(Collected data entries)
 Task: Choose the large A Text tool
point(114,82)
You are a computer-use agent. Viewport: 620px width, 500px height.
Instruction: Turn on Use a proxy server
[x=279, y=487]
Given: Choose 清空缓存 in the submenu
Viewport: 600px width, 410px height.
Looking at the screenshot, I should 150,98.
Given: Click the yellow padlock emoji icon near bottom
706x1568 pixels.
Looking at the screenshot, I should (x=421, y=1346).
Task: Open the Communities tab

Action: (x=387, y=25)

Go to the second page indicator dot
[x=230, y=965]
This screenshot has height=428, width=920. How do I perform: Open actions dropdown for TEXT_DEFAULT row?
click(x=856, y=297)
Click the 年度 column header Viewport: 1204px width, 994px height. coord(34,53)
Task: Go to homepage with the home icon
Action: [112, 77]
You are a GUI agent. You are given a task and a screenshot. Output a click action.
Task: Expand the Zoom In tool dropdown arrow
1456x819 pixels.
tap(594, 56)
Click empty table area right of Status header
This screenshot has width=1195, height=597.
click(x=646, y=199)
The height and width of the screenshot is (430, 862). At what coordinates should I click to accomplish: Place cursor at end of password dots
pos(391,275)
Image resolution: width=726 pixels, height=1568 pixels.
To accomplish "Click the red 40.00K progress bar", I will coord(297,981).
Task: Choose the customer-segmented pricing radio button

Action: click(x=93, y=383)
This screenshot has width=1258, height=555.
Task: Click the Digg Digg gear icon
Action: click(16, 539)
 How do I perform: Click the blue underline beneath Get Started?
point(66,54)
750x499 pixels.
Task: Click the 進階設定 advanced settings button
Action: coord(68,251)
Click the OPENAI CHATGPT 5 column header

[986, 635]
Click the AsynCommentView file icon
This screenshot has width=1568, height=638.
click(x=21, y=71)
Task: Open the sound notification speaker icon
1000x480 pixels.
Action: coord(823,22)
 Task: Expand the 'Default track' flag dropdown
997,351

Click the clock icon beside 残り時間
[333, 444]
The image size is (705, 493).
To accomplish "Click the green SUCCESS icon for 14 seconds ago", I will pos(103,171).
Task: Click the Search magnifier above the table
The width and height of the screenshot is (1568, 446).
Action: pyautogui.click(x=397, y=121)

→ **Required action**: From the records above, pull out each line that has "table".

→ **Reply**:
Click empty table area right of Status header
Task: Click the Search magnifier above the table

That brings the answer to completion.